Records for the exercise section start

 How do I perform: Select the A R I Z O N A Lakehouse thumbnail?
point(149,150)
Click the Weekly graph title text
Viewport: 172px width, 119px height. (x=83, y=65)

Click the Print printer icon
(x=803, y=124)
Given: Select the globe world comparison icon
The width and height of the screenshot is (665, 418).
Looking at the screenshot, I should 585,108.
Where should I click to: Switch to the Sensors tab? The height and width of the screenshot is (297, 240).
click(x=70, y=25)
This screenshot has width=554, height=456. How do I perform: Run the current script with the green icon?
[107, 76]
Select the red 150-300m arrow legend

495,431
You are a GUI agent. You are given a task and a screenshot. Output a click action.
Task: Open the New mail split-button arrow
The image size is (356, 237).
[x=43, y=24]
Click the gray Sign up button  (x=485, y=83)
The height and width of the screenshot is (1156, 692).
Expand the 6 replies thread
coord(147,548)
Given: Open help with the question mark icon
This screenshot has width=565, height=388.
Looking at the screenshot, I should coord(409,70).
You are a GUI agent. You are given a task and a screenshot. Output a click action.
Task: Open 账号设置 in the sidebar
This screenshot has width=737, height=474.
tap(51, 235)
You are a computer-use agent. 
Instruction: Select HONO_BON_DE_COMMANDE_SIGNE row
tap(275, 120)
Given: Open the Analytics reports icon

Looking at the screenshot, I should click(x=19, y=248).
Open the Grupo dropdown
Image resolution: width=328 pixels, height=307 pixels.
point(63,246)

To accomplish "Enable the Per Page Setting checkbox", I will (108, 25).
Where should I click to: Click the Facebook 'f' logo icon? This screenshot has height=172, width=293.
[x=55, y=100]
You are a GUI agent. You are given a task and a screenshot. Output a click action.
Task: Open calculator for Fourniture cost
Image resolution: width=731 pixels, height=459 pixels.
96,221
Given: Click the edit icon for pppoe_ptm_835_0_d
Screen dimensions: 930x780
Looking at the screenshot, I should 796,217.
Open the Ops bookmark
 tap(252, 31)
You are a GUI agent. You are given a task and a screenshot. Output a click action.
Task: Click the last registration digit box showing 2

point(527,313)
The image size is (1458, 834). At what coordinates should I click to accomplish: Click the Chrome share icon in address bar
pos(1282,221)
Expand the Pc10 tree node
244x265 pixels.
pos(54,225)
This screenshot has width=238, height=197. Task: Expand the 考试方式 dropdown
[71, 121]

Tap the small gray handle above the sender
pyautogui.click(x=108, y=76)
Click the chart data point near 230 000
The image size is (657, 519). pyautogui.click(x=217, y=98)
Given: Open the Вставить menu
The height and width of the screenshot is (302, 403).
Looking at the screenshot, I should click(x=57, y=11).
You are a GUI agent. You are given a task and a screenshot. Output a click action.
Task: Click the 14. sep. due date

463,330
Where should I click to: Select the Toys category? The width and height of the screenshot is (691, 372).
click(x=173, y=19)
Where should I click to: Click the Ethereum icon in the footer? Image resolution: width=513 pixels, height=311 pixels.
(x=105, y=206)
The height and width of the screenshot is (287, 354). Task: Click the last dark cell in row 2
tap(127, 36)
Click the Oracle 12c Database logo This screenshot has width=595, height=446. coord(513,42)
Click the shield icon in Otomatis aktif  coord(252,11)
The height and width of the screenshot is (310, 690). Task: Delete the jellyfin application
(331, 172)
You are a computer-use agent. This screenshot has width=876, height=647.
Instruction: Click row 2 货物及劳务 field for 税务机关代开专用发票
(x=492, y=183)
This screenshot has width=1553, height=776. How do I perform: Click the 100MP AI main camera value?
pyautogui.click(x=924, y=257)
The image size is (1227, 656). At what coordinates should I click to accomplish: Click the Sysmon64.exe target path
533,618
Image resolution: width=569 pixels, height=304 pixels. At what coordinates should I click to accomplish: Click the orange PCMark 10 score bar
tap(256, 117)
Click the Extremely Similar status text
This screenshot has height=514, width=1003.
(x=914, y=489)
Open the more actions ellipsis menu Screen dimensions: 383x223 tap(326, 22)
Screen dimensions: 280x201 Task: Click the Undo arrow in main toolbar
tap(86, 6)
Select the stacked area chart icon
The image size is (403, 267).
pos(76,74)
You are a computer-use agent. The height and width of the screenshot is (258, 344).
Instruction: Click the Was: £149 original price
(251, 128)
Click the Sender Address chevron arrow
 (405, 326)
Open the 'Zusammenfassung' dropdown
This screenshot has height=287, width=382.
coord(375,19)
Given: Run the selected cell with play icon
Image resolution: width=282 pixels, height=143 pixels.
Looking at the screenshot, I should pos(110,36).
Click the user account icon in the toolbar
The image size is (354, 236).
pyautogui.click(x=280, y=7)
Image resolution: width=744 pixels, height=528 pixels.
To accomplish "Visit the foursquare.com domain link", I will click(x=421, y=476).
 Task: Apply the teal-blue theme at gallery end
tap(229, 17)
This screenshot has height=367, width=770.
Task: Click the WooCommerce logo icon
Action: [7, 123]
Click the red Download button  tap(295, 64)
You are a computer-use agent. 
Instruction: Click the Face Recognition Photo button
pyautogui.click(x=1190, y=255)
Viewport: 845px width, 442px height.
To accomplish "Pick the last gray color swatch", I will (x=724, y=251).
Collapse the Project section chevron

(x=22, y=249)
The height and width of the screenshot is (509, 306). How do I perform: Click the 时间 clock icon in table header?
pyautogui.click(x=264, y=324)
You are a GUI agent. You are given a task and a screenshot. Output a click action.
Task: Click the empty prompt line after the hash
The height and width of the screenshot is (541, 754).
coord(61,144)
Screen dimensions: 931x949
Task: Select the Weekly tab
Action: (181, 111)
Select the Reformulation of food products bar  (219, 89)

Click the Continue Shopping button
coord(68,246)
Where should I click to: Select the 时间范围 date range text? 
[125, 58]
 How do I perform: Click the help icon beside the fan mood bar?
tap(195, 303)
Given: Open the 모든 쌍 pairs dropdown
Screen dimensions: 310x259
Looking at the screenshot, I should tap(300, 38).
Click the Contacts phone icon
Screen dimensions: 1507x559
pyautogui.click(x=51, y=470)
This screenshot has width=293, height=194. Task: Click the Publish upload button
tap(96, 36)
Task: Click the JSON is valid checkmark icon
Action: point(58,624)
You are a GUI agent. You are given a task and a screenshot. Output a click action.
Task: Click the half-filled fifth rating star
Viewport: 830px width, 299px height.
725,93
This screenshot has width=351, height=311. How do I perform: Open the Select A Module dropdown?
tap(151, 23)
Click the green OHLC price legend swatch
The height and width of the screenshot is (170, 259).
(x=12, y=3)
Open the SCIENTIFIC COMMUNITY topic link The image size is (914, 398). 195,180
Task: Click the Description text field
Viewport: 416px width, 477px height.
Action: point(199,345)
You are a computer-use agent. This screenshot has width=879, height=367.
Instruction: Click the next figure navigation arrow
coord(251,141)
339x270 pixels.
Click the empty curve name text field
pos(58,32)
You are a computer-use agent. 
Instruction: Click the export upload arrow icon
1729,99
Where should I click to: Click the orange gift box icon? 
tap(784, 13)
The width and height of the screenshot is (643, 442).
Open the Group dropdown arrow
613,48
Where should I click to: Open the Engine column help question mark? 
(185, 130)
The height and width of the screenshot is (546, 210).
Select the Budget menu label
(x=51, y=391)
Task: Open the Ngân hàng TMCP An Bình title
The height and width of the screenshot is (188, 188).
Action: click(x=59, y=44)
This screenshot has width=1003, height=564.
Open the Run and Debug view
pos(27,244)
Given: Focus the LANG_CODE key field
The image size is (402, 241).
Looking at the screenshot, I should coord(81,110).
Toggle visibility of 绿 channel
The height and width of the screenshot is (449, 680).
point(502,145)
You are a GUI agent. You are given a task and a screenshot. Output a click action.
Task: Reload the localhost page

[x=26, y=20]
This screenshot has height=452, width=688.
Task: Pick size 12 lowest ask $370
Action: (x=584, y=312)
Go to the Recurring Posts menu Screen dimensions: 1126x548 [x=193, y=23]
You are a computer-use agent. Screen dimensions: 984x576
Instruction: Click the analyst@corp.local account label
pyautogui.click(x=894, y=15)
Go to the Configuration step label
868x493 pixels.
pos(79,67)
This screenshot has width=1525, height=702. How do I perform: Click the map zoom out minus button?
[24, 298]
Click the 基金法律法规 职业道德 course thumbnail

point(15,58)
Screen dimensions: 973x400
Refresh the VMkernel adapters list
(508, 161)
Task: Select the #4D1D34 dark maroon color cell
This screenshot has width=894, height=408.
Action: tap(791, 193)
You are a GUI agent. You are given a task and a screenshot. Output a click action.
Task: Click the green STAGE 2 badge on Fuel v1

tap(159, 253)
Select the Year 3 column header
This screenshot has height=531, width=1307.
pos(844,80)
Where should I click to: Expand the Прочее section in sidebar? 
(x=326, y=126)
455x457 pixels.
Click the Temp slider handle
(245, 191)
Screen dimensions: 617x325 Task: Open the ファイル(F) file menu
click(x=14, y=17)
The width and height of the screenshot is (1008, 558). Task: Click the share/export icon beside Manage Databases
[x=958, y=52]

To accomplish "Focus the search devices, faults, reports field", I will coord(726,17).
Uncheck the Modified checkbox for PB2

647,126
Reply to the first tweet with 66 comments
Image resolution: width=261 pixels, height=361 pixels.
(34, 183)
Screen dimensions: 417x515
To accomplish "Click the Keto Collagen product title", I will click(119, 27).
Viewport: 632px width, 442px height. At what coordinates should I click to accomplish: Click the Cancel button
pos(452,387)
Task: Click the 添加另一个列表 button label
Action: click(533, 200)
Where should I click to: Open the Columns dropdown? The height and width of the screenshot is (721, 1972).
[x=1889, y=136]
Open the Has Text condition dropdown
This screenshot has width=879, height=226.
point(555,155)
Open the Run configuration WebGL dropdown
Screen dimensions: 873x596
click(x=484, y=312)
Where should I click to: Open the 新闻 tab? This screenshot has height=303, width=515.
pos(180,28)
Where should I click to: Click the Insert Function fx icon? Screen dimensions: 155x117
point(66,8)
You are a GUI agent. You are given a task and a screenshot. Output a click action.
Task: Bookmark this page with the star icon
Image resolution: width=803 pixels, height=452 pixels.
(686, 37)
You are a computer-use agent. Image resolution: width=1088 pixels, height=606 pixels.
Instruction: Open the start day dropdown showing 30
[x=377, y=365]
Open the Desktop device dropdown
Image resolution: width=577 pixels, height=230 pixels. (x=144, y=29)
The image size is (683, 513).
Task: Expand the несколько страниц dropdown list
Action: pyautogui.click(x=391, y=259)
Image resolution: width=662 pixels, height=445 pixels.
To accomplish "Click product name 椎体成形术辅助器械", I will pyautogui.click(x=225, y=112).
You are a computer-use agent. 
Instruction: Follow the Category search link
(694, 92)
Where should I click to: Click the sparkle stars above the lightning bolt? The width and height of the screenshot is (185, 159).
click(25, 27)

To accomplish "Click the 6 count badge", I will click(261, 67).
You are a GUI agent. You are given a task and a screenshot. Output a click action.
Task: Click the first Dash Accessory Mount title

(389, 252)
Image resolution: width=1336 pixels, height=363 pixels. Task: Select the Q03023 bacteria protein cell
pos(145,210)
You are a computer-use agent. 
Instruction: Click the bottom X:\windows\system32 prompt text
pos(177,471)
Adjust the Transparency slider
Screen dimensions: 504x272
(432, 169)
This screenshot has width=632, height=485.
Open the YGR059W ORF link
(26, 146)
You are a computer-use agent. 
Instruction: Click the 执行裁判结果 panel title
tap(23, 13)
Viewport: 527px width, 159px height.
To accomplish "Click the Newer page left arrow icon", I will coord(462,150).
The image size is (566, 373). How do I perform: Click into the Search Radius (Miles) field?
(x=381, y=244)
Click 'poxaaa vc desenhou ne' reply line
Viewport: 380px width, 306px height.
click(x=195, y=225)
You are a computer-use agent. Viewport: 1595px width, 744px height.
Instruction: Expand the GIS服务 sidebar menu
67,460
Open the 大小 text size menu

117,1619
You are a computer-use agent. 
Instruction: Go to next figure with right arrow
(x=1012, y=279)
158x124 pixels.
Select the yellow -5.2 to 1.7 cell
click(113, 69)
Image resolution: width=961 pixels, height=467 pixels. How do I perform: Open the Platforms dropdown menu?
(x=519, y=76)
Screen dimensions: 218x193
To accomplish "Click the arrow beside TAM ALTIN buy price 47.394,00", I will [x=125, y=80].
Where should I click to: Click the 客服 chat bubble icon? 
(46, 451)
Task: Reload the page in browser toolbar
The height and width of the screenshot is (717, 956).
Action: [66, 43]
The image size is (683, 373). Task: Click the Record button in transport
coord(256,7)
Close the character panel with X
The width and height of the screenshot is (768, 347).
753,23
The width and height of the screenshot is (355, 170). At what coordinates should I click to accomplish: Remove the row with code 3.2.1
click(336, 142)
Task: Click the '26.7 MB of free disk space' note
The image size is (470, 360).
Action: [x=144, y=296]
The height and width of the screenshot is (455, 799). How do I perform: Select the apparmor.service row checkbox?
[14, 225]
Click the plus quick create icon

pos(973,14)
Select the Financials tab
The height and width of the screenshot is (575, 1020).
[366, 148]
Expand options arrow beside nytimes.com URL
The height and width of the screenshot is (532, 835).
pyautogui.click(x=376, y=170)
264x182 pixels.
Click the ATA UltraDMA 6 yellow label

Records for the exercise section end

• _Task goal_
Output only an exact transcription of the lines above from the one with "Where should I click to: Click the Insert" up to and including the one with "You are a computer-use agent. Image".

• _Solution for this problem_
Where should I click to: Click the Insert Function fx icon? Screen dimensions: 155x117
point(66,8)
You are a GUI agent. You are given a task and a screenshot. Output a click action.
Task: Bookmark this page with the star icon
Image resolution: width=803 pixels, height=452 pixels.
(686, 37)
You are a computer-use agent. Image resolution: width=1088 pixels, height=606 pixels.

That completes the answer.